American astronomer (born 1943)

Donald Eugene Brownlee (born December 21, 1943) is a professor of astronomy at the University of Washington at Seattle and the principal investigator for NASA's Stardust mission. In 2000, along with his co-author Peter Ward, he co-originated the term Rare Earth, in reference to the possible scarcity of life elsewhere in the universe. His primary research interests include astrobiology, comets, and cosmic dust. He was born in Las Vegas, Nevada.

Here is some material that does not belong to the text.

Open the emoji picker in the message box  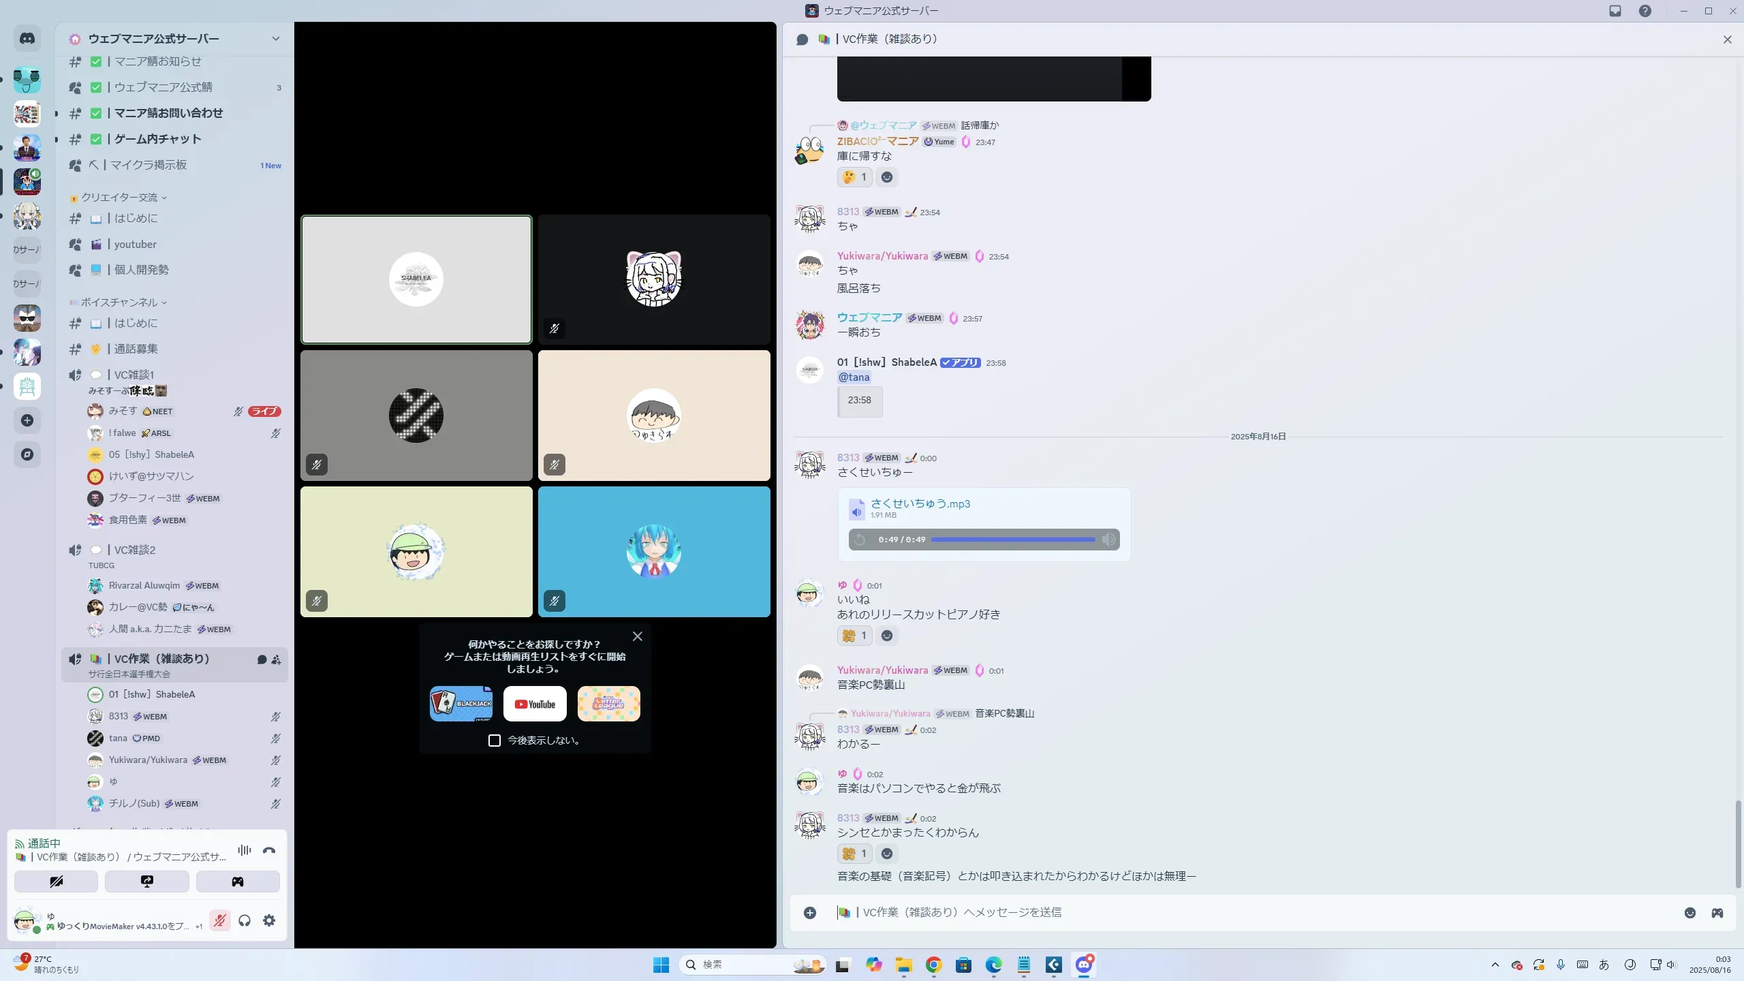point(1690,913)
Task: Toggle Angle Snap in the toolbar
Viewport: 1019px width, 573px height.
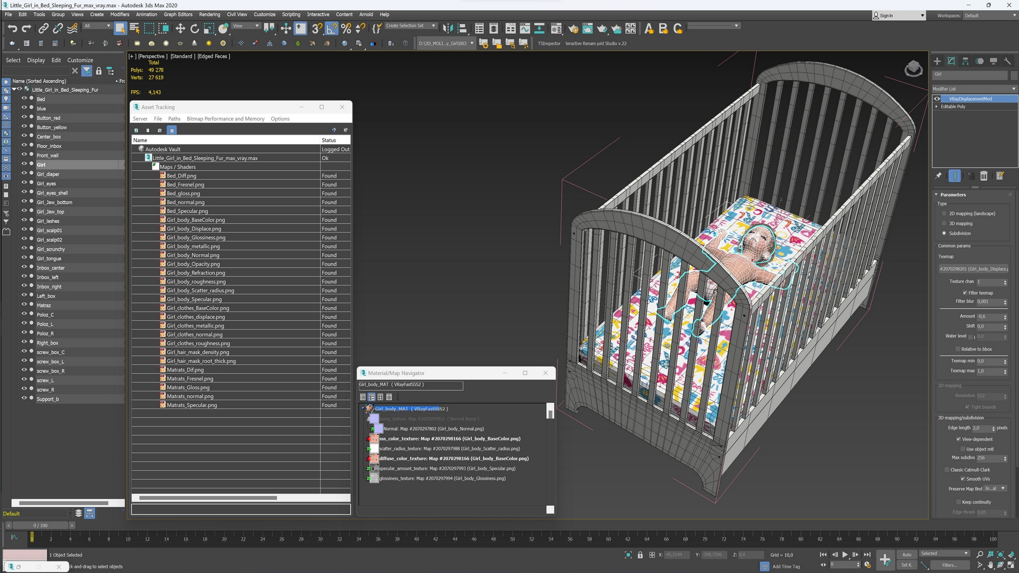Action: pyautogui.click(x=331, y=28)
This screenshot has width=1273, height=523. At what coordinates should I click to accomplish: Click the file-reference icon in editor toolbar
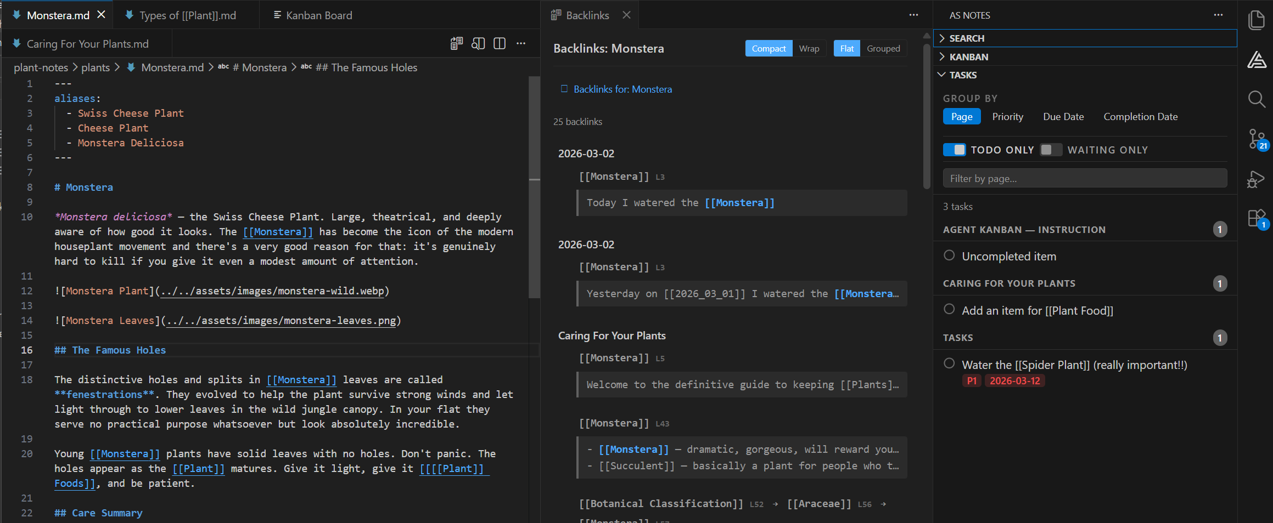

==Education and employment==
Brownlee studied electrical engineering at University of California, Berkeley, prior to attending graduate school at the University of Washington. Brownlee received his doctorate in astronomy from the University of Washington in 1971, joining the astronomy department as faculty in 1975. He has also conducted research as a distinguished visiting professor at the Enrico Fermi Institute at the University of Chicago. Alongside paleontologist Peter Ward, Brownlee is the coauthor of two books, Rare Earth: Why Complex Life is Uncommon in the Universe (which put forth the Rare Earth Hypothesis) and The Life and Death of Planet Earth, with his third book The Sixth Element: How Carbon Shapes Our World being co-authored with Theodore P. Snow.

==Honors==
Asteroid 3259 was named after Brownlee in 1991. The International Mineralogical Association has also named a new mineral in honor of Donald Brownlee. This new silicide mineral (with chemical formula MnSi) is now called brownleeite, and is the first mineral found from a comet. He has been awarded the J. Lawrence Smith Medal from the National Academy of Sciences, the Leonard Medal from the Meteoritical Society, and the NASA Medal for Exceptional Scientific Achievement in 2007. He was elected a member of the National Academy of Sciences in 1995 and in 1999 a fellow of the American Geophysical Union.